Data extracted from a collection
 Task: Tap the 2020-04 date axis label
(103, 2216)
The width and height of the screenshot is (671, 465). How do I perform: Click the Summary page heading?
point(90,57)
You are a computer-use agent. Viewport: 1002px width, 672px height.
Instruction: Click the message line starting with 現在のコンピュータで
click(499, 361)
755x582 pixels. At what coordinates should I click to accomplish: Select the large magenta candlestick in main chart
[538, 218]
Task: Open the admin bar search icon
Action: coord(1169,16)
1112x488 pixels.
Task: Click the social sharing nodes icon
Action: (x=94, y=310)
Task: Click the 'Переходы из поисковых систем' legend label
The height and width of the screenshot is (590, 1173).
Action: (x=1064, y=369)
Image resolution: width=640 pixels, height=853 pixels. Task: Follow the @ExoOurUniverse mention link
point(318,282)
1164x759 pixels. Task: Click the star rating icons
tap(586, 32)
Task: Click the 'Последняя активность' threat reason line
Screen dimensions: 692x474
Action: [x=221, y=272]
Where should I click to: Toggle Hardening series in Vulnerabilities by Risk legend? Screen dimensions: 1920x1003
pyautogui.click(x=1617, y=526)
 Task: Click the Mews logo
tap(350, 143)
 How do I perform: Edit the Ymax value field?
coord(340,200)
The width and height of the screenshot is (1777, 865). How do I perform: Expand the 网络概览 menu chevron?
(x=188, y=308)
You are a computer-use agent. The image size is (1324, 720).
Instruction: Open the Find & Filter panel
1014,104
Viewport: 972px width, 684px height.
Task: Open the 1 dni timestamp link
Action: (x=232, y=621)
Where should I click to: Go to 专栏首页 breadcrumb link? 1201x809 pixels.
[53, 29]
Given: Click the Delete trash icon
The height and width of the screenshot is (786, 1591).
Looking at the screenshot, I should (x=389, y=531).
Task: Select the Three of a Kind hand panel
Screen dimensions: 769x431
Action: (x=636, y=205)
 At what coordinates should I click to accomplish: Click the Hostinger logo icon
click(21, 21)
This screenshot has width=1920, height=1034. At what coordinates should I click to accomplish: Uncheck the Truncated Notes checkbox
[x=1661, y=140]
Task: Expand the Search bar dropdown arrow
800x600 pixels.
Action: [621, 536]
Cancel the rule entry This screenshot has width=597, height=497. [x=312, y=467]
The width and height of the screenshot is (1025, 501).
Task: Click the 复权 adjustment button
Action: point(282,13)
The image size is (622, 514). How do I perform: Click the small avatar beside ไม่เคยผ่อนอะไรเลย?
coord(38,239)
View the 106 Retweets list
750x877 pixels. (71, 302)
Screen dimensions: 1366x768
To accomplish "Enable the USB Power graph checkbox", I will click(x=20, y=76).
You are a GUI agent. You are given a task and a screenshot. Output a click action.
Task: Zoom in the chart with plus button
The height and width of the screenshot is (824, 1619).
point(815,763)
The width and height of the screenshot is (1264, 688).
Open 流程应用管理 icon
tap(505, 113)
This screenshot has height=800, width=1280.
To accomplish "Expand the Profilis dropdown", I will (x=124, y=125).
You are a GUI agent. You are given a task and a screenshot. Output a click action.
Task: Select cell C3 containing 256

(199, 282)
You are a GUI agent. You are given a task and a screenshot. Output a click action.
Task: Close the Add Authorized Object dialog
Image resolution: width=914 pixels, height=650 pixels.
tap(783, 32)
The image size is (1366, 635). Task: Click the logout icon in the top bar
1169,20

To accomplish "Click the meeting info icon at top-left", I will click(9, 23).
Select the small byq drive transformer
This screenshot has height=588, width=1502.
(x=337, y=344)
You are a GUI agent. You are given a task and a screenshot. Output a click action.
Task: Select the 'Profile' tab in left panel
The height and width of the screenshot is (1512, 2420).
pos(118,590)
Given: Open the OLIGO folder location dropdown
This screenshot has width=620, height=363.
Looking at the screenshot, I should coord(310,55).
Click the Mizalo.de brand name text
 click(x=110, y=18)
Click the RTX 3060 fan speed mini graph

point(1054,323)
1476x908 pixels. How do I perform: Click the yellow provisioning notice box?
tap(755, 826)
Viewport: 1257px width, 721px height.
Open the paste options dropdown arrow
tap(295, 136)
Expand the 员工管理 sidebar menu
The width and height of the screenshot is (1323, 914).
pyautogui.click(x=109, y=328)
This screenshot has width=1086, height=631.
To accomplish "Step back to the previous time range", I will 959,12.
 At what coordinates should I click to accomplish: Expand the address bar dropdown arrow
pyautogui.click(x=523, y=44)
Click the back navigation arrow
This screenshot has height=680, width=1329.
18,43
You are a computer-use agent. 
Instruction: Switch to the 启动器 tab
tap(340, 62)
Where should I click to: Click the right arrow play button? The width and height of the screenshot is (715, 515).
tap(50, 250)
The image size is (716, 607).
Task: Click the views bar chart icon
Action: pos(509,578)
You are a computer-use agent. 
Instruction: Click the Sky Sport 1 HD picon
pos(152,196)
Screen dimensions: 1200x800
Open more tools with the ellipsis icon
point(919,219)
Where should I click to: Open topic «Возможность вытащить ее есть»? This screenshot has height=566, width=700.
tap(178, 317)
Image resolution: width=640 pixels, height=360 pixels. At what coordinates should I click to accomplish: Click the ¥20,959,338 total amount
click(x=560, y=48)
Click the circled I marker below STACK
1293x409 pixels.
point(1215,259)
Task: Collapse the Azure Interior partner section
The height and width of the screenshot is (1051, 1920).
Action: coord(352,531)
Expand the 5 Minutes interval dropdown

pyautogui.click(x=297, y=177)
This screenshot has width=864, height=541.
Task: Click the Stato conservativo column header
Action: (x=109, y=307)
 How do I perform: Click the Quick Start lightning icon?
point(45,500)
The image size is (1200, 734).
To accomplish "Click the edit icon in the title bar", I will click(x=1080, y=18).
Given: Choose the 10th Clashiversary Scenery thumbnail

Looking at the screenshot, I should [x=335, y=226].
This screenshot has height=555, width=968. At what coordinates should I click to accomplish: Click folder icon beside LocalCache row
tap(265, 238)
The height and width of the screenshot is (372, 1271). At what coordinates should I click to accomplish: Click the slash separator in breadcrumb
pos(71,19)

> **What is expected**
Write all the data out again, exactly.

> **The answer**
 Task: Tap the 2020-04 date axis label
(103, 2216)
The width and height of the screenshot is (671, 465). How do I perform: Click the Summary page heading?
point(90,57)
You are a computer-use agent. Viewport: 1002px width, 672px height.
Instruction: Click the message line starting with 現在のコンピュータで
click(499, 361)
755x582 pixels. At what coordinates should I click to accomplish: Select the large magenta candlestick in main chart
[538, 218]
Task: Open the admin bar search icon
Action: coord(1169,16)
1112x488 pixels.
Task: Click the social sharing nodes icon
Action: (x=94, y=310)
Task: Click the 'Переходы из поисковых систем' legend label
The height and width of the screenshot is (590, 1173).
Action: (x=1064, y=369)
Image resolution: width=640 pixels, height=853 pixels. Task: Follow the @ExoOurUniverse mention link
point(318,282)
1164x759 pixels. Task: Click the star rating icons
tap(586, 32)
Task: Click the 'Последняя активность' threat reason line
Screen dimensions: 692x474
Action: [x=221, y=272]
Where should I click to: Toggle Hardening series in Vulnerabilities by Risk legend? Screen dimensions: 1920x1003
pyautogui.click(x=1617, y=526)
 Task: Click the Mews logo
tap(350, 143)
 How do I perform: Edit the Ymax value field?
coord(340,200)
The width and height of the screenshot is (1777, 865). How do I perform: Expand the 网络概览 menu chevron?
(x=188, y=308)
You are a computer-use agent. The image size is (1324, 720).
Instruction: Open the Find & Filter panel
1014,104
Viewport: 972px width, 684px height.
Task: Open the 1 dni timestamp link
Action: (x=232, y=621)
Where should I click to: Go to 专栏首页 breadcrumb link? 1201x809 pixels.
[53, 29]
Given: Click the Delete trash icon
The height and width of the screenshot is (786, 1591).
Looking at the screenshot, I should (x=389, y=531).
Task: Select the Three of a Kind hand panel
Screen dimensions: 769x431
Action: (x=636, y=205)
 At what coordinates should I click to accomplish: Click the Hostinger logo icon
click(21, 21)
This screenshot has width=1920, height=1034. At what coordinates should I click to accomplish: Uncheck the Truncated Notes checkbox
[x=1661, y=140]
Task: Expand the Search bar dropdown arrow
800x600 pixels.
Action: [621, 536]
Cancel the rule entry This screenshot has width=597, height=497. [x=312, y=467]
The width and height of the screenshot is (1025, 501).
Task: Click the 复权 adjustment button
Action: point(282,13)
The image size is (622, 514). How do I perform: Click the small avatar beside ไม่เคยผ่อนอะไรเลย?
coord(38,239)
View the 106 Retweets list
750x877 pixels. (71, 302)
Screen dimensions: 1366x768
To accomplish "Enable the USB Power graph checkbox", I will click(x=20, y=76).
You are a GUI agent. You are given a task and a screenshot. Output a click action.
Task: Zoom in the chart with plus button
The height and width of the screenshot is (824, 1619).
point(815,763)
The width and height of the screenshot is (1264, 688).
Open 流程应用管理 icon
tap(505, 113)
This screenshot has height=800, width=1280.
To accomplish "Expand the Profilis dropdown", I will (x=124, y=125).
You are a GUI agent. You are given a task and a screenshot. Output a click action.
Task: Select cell C3 containing 256

(199, 282)
You are a GUI agent. You are given a task and a screenshot. Output a click action.
Task: Close the Add Authorized Object dialog
Image resolution: width=914 pixels, height=650 pixels.
tap(783, 32)
The image size is (1366, 635). Task: Click the logout icon in the top bar
1169,20

To accomplish "Click the meeting info icon at top-left", I will click(9, 23).
Select the small byq drive transformer
This screenshot has height=588, width=1502.
(x=337, y=344)
You are a GUI agent. You are given a task and a screenshot. Output a click action.
Task: Select the 'Profile' tab in left panel
The height and width of the screenshot is (1512, 2420).
pos(118,590)
Given: Open the OLIGO folder location dropdown
This screenshot has width=620, height=363.
Looking at the screenshot, I should coord(310,55).
Click the Mizalo.de brand name text
 click(x=110, y=18)
Click the RTX 3060 fan speed mini graph

point(1054,323)
1476x908 pixels. How do I perform: Click the yellow provisioning notice box?
tap(755, 826)
Viewport: 1257px width, 721px height.
Open the paste options dropdown arrow
tap(295, 136)
Expand the 员工管理 sidebar menu
The width and height of the screenshot is (1323, 914).
pyautogui.click(x=109, y=328)
This screenshot has width=1086, height=631.
To accomplish "Step back to the previous time range", I will 959,12.
 At what coordinates should I click to accomplish: Expand the address bar dropdown arrow
pyautogui.click(x=523, y=44)
Click the back navigation arrow
This screenshot has height=680, width=1329.
18,43
You are a computer-use agent. 
Instruction: Switch to the 启动器 tab
tap(340, 62)
Where should I click to: Click the right arrow play button? The width and height of the screenshot is (715, 515).
tap(50, 250)
The image size is (716, 607).
Task: Click the views bar chart icon
Action: pos(509,578)
You are a computer-use agent. 
Instruction: Click the Sky Sport 1 HD picon
pos(152,196)
Screen dimensions: 1200x800
Open more tools with the ellipsis icon
point(919,219)
Where should I click to: Open topic «Возможность вытащить ее есть»? This screenshot has height=566, width=700.
tap(178, 317)
Image resolution: width=640 pixels, height=360 pixels. At what coordinates should I click to accomplish: Click the ¥20,959,338 total amount
click(x=560, y=48)
Click the circled I marker below STACK
1293x409 pixels.
point(1215,259)
Task: Collapse the Azure Interior partner section
The height and width of the screenshot is (1051, 1920).
Action: coord(352,531)
Expand the 5 Minutes interval dropdown

pyautogui.click(x=297, y=177)
This screenshot has width=864, height=541.
Task: Click the Stato conservativo column header
Action: (x=109, y=307)
 How do I perform: Click the Quick Start lightning icon?
point(45,500)
The image size is (1200, 734).
To accomplish "Click the edit icon in the title bar", I will click(x=1080, y=18).
Given: Choose the 10th Clashiversary Scenery thumbnail

Looking at the screenshot, I should [x=335, y=226].
This screenshot has height=555, width=968. At what coordinates should I click to accomplish: Click folder icon beside LocalCache row
tap(265, 238)
The height and width of the screenshot is (372, 1271). At what coordinates should I click to accomplish: Click the slash separator in breadcrumb
pos(71,19)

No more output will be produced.